Microsoft is sorta smart on how they base it but they have to remember they pay people in malaysa to stay on the phone with you..they dont care about storys or the reason why they ask you ONE simple question

"is this the only system your software is on" you say yes..they give you the 42 digit number and your legit once again...its not hard if you know what your doing...


----------



## BXtreme (Mar 2, 2007)

.....i was telling i got ur point (legit one).
but the rest of my post was not about ur case....
btw try to understand what ppl mean


----------



## joinmeindeath417 (Mar 2, 2007)

BXtreme said:


> .....i was telling i got ur point (legit one).
> but the rest of my post was not about ur case....
> btw try to understand what ppl mean




oh i know what you ment sorry if you misunderstood me i was just stating it for anyone else reading ha, like basically how to get your "proper" rights to your key back IF somehow it got stolen from this keygen


----------



## BXtreme (Mar 2, 2007)

ur teaching how to do piracy :shadedshu in an elegant way..


----------



## joinmeindeath417 (Mar 2, 2007)

well i wouldn't just take someones key like that i mean unless they gave it to me..but for the whole keygen thing i think its stupid to wait that long, IF it even works as people stated the whole 180 day thing, i mean home ultimate is only 120 dollars on newegg.com. that isnt that much concidering how much xp cost at launch i got this key from someone and thats why im using it i dont see why people would go through the hassle of using timestoppers and WGA cracks...oh and about the whole product key x10-xxxx code, that was really stated IF you actually own the copy or it was given to you that you can defend your rights as the user cause  you have proof that your keys been pirated


----------



## jocksteeluk (Mar 2, 2007)

with this os being sold for a reasonable price this time around id say pirating it is not fair otherwise you justify why xp was kept at such a high retail price.


----------



## new_rez (Mar 2, 2007)

BXtreme said:


> U DO a reinstall, and found that the key is in use, cuz on the other machine (pirate one), it is now activated and he becomes a legit user.



I think the chances of that happening are near impossible.
Some guy with your key inputting it at exactly the same time as you're reinstalling? I honestly don't thinks so.


----------



## BXtreme (Mar 2, 2007)

not exactly, but re-installations take time ya know, say 15 minutes . in those minutes more than a million hackers are trying different keys, it isn't always possible, but hackers do many things they want....
but the pre-used key theorem in the thread's topic and the 1st post, says in an indirect way "I buy a Vista dvd, and find out that it's used....."


----------



## Ketxxx (Mar 2, 2007)

I have legit keys for any OS I've ever used, but I can see why some use cracked keys, having to go through all that BS when you change some hardware on YOUR system is just unacceptable.


----------



## Deleted member 24505 (Mar 2, 2007)

i have a legit windows vista key(on coa).it is right about alcohol120% tho',if i reinstall i have to log in to alc's page and change my hardware id to the current one before it will activate.

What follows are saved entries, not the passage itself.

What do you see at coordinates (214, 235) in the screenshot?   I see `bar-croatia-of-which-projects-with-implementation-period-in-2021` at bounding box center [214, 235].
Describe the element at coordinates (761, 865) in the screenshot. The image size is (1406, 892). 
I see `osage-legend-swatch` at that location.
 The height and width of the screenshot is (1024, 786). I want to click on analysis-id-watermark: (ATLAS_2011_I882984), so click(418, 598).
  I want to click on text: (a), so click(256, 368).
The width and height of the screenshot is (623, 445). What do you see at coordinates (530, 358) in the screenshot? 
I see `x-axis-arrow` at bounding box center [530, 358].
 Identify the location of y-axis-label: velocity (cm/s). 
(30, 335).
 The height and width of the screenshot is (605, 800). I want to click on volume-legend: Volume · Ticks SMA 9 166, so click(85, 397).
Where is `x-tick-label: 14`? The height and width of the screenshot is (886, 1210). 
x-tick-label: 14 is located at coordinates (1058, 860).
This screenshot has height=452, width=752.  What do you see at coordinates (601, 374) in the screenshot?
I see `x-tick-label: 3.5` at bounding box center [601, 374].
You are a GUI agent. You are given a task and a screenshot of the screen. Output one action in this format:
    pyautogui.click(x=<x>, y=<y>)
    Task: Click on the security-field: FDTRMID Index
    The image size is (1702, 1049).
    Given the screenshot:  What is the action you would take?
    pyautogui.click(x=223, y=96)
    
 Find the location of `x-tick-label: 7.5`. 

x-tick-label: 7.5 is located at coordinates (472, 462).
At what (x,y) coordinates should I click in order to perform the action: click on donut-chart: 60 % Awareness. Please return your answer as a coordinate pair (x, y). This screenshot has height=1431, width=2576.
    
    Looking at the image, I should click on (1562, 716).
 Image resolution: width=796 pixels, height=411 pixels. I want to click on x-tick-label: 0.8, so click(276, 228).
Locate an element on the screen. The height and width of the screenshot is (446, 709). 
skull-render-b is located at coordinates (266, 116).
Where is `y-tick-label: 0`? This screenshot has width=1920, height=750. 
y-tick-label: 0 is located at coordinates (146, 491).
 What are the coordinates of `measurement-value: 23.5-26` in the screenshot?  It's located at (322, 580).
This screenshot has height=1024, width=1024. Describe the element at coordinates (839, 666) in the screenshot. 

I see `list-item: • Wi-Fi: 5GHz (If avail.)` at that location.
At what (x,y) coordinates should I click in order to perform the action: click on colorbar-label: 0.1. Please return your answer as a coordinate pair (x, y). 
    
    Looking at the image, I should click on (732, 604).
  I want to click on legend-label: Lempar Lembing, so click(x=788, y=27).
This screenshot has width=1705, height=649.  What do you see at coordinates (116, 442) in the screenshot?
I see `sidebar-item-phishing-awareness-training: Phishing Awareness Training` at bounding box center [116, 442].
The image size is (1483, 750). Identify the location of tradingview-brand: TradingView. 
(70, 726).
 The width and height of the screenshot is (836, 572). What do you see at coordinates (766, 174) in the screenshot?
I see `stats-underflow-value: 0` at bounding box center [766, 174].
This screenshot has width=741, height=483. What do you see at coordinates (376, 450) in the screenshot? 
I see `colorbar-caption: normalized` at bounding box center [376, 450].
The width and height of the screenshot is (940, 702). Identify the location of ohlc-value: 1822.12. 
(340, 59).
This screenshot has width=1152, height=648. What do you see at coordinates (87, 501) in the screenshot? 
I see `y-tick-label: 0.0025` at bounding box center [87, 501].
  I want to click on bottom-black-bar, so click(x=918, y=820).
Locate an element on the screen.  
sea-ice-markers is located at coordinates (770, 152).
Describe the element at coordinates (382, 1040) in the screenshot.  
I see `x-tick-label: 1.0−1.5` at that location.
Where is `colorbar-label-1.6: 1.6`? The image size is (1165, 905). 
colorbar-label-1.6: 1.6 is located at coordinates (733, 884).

and i was reading last night and a LOT of noobs selling vista on ebay posted pics with the numbers on their coa's in plain view and "lost" their keys.idiots


----------



## BXtreme (Mar 2, 2007)

tigger69 said:


> and i was reading last night and a LOT of noobs selling vista on ebay posted pics with the numbers on their coa's in plain view and "lost" their keys.idiots


----------



## Deleted member 24505 (Mar 2, 2007)

lmao kinda like this-


----------



## BXtreme (Mar 2, 2007)

, any photoshopper/picture utility could've revealed that! delete that pic!! b4 any1 else does.


----------



## Deleted member 24505 (Mar 2, 2007)

i got a few of them to look at,i have a good one and i can nearly read the no. on the coa.i have the 4 last digits for sure.

i tried on that one and its too small,thats why i posted that one as an example of what NOT to do if your selling vista ultimate on e-bay.


----------



## Casheti (Mar 2, 2007)

ktr said:


> Of course, be a good consumer and purchase a copy
> 
> lol, the only peeps that are getting a key are ones with octa-core xeon's with 16gb of memory...
> 
> useless for us



Someone with a 2.8GHz P4 got a key in 5 minutes.


----------



## new_rez (Mar 2, 2007)

BXtreme said:


> not exactly, but re-installations take time ya know, say 15 minutes . in those minutes more than a million hackers are trying different keys, it isn't always possible, but hackers do many things they want....
> but the pre-used key theorem in the thread's topic and the 1st post, says in an indirect way "I buy a Vista dvd, and find out that it's used....."



Im sorry. I still don't agree with you.


----------



## BXtreme (Mar 2, 2007)

new_rez said:


> Im sorry. I still don't agree with you.



ok here's something   -
1. Hacker can do many nasty things, example- they can set some Vista Compatible software site, and set tracking hidden malware in them and they get ur key.
2. As the new EULA says when u move vista to a new pc, the license switches to that pc, and u have to uninstall the old one. ifyou think a lil deeper. u'll find out many traits comin out.
try it !


----------



## WarEagleAU (Mar 2, 2007)

Wow. It was only a matter of time before it happened.


----------